What this task involves: Say how many lines of these entries include the word "left", and answer with the number alone.

*** Data for analysis ***

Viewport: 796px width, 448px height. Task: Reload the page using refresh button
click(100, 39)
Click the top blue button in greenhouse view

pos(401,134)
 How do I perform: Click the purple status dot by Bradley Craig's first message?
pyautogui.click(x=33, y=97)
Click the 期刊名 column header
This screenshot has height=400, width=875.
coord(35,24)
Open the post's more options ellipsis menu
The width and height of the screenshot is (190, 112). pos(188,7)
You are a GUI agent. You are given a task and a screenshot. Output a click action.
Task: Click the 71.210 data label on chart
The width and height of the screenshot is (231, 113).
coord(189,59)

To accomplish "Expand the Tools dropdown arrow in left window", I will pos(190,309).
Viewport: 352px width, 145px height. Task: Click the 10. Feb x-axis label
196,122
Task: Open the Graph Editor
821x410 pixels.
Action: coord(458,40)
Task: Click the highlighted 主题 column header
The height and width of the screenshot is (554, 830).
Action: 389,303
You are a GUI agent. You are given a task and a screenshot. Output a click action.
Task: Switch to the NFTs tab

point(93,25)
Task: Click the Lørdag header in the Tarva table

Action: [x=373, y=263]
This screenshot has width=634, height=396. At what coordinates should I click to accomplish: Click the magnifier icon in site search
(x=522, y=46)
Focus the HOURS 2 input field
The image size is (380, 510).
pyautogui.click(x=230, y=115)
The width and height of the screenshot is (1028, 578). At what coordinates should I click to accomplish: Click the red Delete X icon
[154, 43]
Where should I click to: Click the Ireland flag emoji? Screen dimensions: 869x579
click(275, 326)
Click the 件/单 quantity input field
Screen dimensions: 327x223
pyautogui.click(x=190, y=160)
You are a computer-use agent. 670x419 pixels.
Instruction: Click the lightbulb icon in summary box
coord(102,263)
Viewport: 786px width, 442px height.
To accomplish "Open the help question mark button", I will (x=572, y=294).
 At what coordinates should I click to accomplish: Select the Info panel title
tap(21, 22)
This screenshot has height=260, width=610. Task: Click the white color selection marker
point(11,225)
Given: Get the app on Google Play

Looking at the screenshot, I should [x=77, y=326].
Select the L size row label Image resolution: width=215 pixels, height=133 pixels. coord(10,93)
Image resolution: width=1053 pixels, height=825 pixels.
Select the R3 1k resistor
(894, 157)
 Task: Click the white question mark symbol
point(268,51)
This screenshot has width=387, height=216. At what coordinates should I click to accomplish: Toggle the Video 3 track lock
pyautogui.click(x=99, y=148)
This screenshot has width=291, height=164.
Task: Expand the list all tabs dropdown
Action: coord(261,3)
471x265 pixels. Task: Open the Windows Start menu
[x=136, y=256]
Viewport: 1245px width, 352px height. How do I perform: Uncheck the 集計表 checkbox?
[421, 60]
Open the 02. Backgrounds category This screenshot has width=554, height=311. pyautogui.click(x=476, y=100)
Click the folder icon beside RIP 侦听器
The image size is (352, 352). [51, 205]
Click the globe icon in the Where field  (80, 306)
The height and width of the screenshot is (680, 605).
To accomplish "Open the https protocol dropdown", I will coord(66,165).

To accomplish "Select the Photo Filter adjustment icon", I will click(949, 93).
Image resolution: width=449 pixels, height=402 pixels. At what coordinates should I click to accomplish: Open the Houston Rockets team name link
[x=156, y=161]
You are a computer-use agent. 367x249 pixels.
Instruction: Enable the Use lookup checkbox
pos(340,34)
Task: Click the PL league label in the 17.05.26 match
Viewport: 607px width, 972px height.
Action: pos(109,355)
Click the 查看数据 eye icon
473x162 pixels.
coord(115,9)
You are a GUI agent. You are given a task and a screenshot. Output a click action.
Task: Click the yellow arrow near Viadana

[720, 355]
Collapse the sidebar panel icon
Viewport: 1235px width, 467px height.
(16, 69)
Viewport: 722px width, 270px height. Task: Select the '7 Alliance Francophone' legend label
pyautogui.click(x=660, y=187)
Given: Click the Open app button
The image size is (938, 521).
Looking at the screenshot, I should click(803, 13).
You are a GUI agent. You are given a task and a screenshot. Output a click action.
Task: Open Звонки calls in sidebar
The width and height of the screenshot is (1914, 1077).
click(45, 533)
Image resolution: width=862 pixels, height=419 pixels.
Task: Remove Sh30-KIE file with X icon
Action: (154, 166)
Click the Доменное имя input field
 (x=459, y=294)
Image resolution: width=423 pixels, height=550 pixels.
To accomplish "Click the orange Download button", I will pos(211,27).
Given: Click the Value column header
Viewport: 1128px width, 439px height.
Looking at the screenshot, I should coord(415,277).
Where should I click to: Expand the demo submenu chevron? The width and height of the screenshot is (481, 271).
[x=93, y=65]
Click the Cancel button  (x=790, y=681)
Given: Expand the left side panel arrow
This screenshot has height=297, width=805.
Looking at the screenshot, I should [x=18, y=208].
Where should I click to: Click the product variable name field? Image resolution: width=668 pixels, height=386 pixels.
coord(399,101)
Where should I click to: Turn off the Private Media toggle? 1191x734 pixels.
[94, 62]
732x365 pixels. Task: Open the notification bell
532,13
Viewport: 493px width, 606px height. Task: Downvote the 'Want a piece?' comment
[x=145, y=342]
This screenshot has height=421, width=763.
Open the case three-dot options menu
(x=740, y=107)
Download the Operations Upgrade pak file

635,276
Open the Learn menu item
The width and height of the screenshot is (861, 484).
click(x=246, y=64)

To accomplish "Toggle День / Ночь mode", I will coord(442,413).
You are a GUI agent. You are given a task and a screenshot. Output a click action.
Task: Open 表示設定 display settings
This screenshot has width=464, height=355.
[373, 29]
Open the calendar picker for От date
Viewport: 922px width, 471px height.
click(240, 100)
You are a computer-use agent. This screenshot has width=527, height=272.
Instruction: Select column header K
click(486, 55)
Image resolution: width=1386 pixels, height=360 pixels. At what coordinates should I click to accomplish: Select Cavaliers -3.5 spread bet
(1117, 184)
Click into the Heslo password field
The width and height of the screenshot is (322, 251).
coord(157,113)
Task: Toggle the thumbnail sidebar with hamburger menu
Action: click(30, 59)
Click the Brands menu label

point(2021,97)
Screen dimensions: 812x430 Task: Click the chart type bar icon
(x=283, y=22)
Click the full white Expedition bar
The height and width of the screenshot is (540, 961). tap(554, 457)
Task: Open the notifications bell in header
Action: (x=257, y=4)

***

Written solution: 2